▼

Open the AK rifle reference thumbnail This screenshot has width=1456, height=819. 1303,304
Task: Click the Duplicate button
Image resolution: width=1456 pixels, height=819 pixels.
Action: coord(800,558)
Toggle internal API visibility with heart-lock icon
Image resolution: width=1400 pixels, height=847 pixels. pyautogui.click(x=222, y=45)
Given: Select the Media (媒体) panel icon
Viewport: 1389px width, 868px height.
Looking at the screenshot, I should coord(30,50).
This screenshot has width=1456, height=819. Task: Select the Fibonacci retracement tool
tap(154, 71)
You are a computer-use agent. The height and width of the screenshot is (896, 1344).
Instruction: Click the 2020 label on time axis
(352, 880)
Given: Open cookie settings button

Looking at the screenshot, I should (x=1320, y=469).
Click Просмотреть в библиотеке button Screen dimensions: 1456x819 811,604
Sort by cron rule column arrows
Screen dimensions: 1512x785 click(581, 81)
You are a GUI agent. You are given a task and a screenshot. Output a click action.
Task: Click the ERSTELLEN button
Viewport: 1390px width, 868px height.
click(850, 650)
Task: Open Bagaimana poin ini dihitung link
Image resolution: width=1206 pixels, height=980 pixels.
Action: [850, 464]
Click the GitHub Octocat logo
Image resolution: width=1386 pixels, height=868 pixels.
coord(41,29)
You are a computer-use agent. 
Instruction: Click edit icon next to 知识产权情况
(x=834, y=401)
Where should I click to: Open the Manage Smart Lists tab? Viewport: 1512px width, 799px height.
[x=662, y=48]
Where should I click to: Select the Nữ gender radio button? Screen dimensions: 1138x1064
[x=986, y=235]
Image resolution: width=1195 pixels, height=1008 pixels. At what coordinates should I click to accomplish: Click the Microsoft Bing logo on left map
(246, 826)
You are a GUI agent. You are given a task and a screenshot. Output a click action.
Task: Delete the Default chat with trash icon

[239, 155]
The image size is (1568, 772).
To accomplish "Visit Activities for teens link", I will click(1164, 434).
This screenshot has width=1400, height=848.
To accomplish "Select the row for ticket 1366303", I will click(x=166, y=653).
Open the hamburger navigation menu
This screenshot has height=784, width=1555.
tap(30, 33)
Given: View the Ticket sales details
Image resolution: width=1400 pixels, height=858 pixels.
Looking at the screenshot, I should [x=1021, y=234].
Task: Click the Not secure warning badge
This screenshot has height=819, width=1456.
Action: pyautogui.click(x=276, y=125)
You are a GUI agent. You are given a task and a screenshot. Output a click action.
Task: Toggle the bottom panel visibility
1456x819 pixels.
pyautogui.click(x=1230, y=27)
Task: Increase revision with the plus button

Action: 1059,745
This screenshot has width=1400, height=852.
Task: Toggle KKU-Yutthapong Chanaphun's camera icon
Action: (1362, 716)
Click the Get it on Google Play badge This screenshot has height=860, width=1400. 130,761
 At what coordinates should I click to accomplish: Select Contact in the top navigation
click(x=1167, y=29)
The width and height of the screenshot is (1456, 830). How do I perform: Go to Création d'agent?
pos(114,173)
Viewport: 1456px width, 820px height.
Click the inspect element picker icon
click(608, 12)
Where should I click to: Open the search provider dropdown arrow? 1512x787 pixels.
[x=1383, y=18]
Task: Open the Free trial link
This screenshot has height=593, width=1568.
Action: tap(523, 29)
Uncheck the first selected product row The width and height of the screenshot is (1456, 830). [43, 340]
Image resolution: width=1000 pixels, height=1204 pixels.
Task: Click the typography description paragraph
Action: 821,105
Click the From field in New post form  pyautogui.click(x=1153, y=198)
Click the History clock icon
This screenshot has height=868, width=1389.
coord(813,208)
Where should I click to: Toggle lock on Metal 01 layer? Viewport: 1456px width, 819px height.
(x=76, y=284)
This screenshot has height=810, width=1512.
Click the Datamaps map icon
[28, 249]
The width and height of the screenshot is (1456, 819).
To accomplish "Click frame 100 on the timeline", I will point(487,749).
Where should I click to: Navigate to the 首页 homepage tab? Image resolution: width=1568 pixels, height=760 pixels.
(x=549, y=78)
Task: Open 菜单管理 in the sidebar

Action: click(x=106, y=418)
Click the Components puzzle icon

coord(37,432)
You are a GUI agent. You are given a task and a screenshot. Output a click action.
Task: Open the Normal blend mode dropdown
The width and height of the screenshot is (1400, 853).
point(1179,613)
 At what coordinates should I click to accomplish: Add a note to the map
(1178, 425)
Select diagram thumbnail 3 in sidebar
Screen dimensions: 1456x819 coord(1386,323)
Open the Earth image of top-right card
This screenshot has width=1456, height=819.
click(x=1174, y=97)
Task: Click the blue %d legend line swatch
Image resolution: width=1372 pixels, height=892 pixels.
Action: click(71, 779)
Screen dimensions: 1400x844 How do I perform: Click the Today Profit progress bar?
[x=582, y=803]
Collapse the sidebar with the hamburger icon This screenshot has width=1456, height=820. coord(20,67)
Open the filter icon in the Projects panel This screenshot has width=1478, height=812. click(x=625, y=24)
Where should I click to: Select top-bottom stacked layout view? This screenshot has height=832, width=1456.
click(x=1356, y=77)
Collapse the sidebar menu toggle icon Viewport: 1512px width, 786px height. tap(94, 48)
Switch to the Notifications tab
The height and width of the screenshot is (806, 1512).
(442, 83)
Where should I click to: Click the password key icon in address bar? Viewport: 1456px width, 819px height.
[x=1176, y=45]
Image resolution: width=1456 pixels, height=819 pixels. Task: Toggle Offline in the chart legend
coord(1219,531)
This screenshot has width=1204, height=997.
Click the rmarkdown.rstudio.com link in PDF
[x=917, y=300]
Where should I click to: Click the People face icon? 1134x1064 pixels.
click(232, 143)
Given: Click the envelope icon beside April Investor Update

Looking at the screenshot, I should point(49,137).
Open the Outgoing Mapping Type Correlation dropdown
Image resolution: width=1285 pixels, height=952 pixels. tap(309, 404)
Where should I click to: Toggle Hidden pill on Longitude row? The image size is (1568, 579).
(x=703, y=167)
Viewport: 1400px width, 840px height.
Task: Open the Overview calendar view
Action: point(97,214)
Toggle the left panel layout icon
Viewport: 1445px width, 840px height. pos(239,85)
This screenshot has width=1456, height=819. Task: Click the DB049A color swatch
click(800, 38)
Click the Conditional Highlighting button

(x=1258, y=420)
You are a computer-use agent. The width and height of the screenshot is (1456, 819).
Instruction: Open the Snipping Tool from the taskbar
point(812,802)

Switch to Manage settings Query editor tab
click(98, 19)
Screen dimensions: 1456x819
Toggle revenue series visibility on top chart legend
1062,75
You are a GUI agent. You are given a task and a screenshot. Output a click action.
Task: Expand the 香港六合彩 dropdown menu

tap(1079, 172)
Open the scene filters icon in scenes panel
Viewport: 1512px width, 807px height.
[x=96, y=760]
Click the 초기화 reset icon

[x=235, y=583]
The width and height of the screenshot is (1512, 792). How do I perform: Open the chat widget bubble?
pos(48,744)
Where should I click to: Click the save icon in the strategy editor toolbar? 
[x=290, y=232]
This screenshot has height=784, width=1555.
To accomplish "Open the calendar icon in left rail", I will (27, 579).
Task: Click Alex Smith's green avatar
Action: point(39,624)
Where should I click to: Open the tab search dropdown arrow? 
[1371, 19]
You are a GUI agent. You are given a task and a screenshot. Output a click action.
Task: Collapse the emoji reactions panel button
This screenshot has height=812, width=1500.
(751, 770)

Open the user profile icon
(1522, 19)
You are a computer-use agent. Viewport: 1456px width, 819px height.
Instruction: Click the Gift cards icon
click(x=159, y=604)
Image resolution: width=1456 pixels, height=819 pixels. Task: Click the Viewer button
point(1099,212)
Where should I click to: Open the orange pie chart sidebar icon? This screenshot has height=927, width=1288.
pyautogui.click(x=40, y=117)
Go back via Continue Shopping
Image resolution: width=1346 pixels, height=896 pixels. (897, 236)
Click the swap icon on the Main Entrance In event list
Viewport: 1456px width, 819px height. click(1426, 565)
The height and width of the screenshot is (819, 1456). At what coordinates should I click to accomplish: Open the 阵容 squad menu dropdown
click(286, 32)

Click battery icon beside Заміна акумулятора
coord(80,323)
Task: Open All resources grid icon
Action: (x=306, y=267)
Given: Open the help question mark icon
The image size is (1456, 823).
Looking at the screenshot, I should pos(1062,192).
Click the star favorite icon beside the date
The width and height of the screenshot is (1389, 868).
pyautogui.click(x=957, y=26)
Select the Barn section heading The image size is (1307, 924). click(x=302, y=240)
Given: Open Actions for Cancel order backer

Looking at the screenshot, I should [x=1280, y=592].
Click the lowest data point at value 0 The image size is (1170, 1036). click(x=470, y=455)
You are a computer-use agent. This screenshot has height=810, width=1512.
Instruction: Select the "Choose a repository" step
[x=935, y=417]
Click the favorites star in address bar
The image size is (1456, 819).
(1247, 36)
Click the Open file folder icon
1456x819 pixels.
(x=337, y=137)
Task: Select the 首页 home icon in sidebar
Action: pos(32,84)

▲

## Work instructions
Would you output, from the records above, exactly the run of lines that starts at the line containing "Instruction: Click edit icon next to 知识产权情况" and ends at the line containing "Given: View the Ticket sales details", and only that run?

## Response to this exercise
Instruction: Click edit icon next to 知识产权情况
(x=834, y=401)
Where should I click to: Open the Manage Smart Lists tab? Viewport: 1512px width, 799px height.
[x=662, y=48]
Where should I click to: Select the Nữ gender radio button? Screen dimensions: 1138x1064
[x=986, y=235]
Image resolution: width=1195 pixels, height=1008 pixels. At what coordinates should I click to accomplish: Click the Microsoft Bing logo on left map
(246, 826)
You are a GUI agent. You are given a task and a screenshot. Output a click action.
Task: Delete the Default chat with trash icon

[239, 155]
The image size is (1568, 772).
To accomplish "Visit Activities for teens link", I will click(1164, 434).
This screenshot has width=1400, height=848.
To accomplish "Select the row for ticket 1366303", I will click(x=166, y=653).
Open the hamburger navigation menu
This screenshot has height=784, width=1555.
tap(30, 33)
Given: View the Ticket sales details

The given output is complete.